- INPUT DATA:
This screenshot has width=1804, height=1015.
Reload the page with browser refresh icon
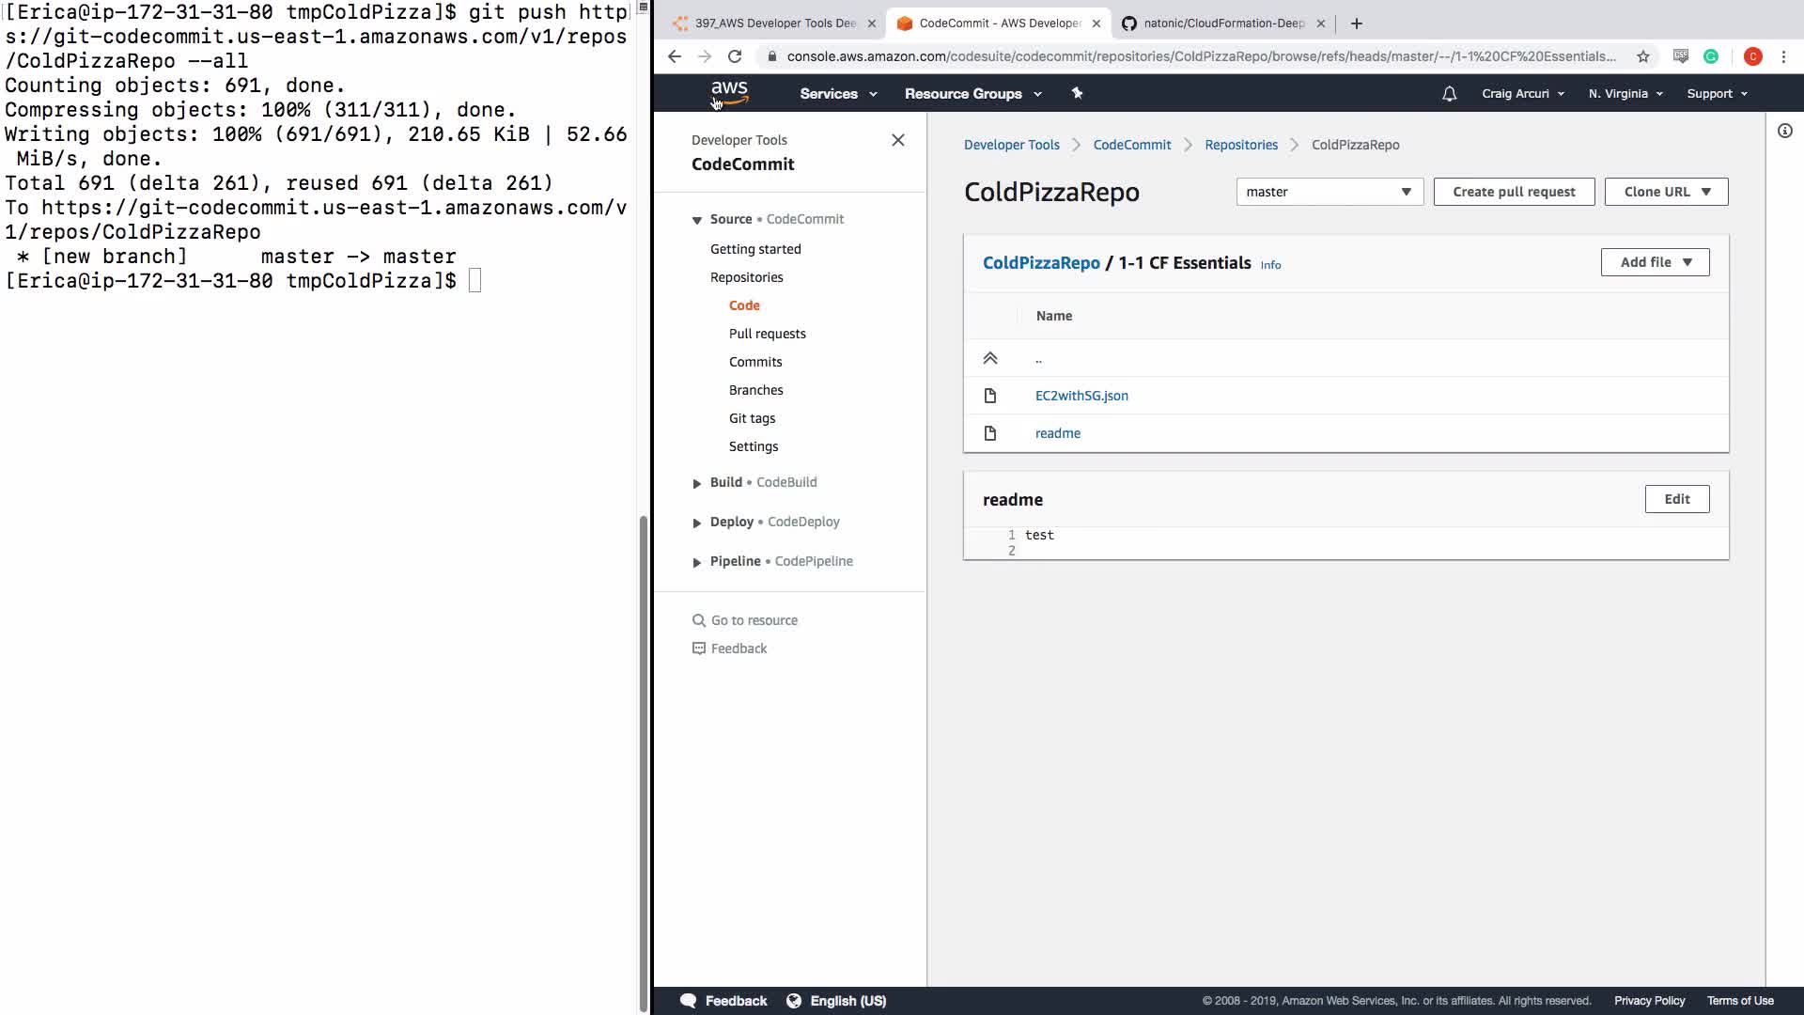(735, 56)
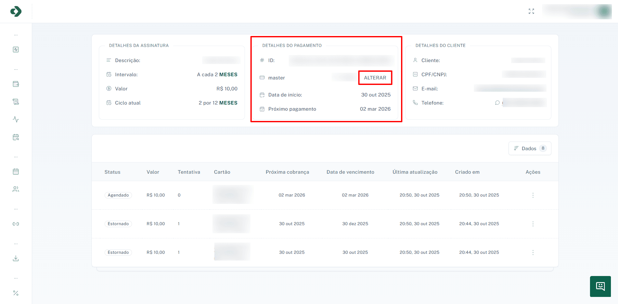The image size is (618, 304).
Task: Open the customers icon in the sidebar
Action: pyautogui.click(x=15, y=189)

- WORK INSTRUCTIONS: Would you return the entries verbatim, minus any images?

- WRITTEN SOLUTION:
This screenshot has width=1804, height=1015.
Reload the page with browser refresh icon
(735, 56)
The image size is (618, 304).
Task: Open the customers icon in the sidebar
Action: pyautogui.click(x=15, y=189)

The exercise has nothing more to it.